The following documents are filed as exhibits to this Registration Statement:

Exhibit 5.1

OPINION OF DLA PIPER RUDNICK GRAY CARY US LLP

September 28, 2005
Securities and Exchange Commission
Judiciary Plaza
450 Fifth Street, N.W.
Washington, D.C. 20549

Re:    Protein Design Labs, Inc. Registration Statement on Form S-3

Ladies and Gentlemen:

As counsel to Protein Design Labs, Inc., a Delaware corporation (the “Company”), we are rendering this opinion in connection with the preparation and filing of a registration statement on Form S-3 (the “Registration Statement”) relating to the registration under the Securities Act of 1933, as amended, of up to 4,058,935 shares of common stock to be sold by the selling stockholder named in the Registration Statement (the “Shares”).

We have examined all instruments, documents and records which we deemed relevant and necessary for the basis of our opinion hereinafter expressed.
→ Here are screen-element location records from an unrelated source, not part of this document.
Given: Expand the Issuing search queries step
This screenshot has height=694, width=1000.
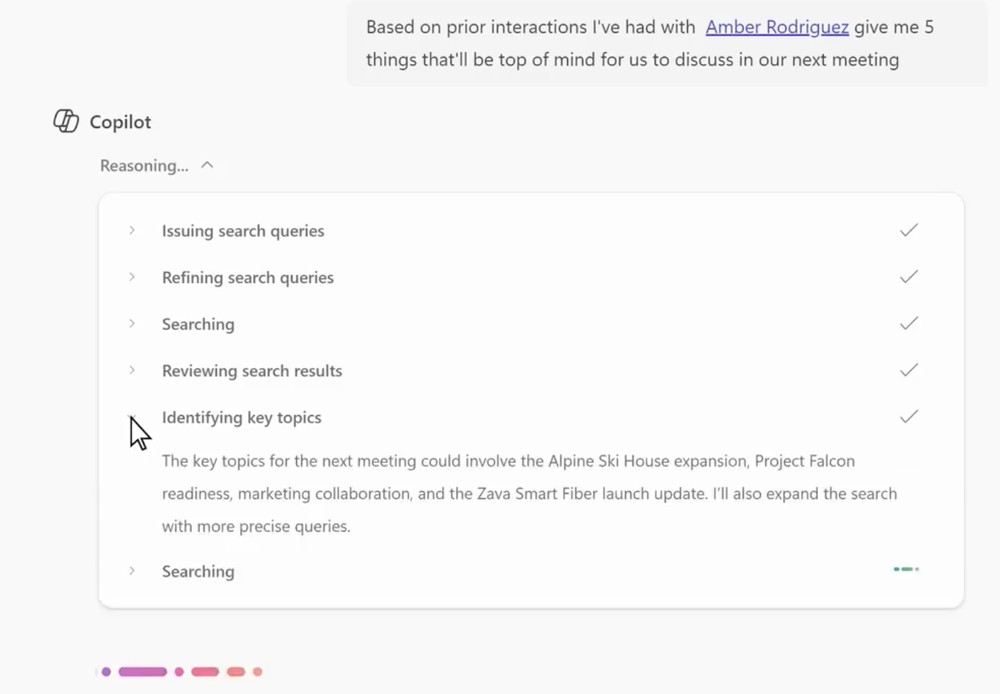Looking at the screenshot, I should 132,230.
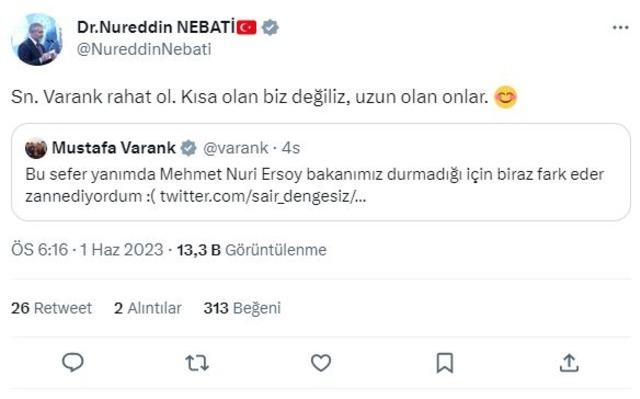Click the blue verified badge beside NEBATİ
This screenshot has width=640, height=399.
point(270,27)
In such examination, we have assumed the genuineness of all signatures and the authenticity of all documents submitted to us as originals and the conformity to the originals of all documents submitted to us as copies.

Based on such examination, we are of the opinion that the Shares have been duly authorized and validly issued and are fully paid and nonassessable.

We hereby consent to the filing of this opinion as an exhibit to the above-referenced Registration Statement and to the use of our name wherever it appears in said Registration Statement, including the Prospectus constituting a part thereof, as originally filed or as subsequently amended.

Exhibit 23.1

CONSENT OF INDEPENDENT REGISTERED PUBLIC ACCOUNTING FIRM

We consent to the reference to our firm under the caption “Experts” in the Registration Statement on Form S-3 and related Prospectus of Protein Design Labs, Inc. for the registration of 4,058,935 shares of its common stock and to the incorporation by reference therein of our reports dated March 11, 2005, with respect to the consolidated financial statements of Protein Design Labs, Inc., Protein Design Labs, Inc. management’s assessment of the effectiveness of internal control over financial reporting, and the effectiveness of internal control over financial reporting of Protein Design Labs, Inc., included in its Annual Report (Form 10-K) for the year ended December 31, 2004, filed with the Securities and Exchange Commission.

Exhibit 23.2

CONSENT OF INDEPENDENT REGISTERED PUBLIC ACCOUNTING FIRM

We consent to the reference to our firm under the caption “Experts” in the Registration Statement on Form S-3 and related Prospectus of Protein Design Labs, Inc. for the registration of 4,058,935 shares of its common stock and to the incorporation by reference therein of our report dated March 12, 2004, with respect to the consolidated financial statements of ESP Pharma Holdings and Subsidiary, included in its Current Report (Form 8-K) dated February 7, 2005 filed with the Securities and Exchange Commission and our report dated February 25, 2005 with respect to the consolidated financial statements of ESP Pharma Holdings and Subsidiary, included in its amendment to Current Report (Form 8-K/A) dated June 2, 2005, filed with the Securities and Exchange Commission.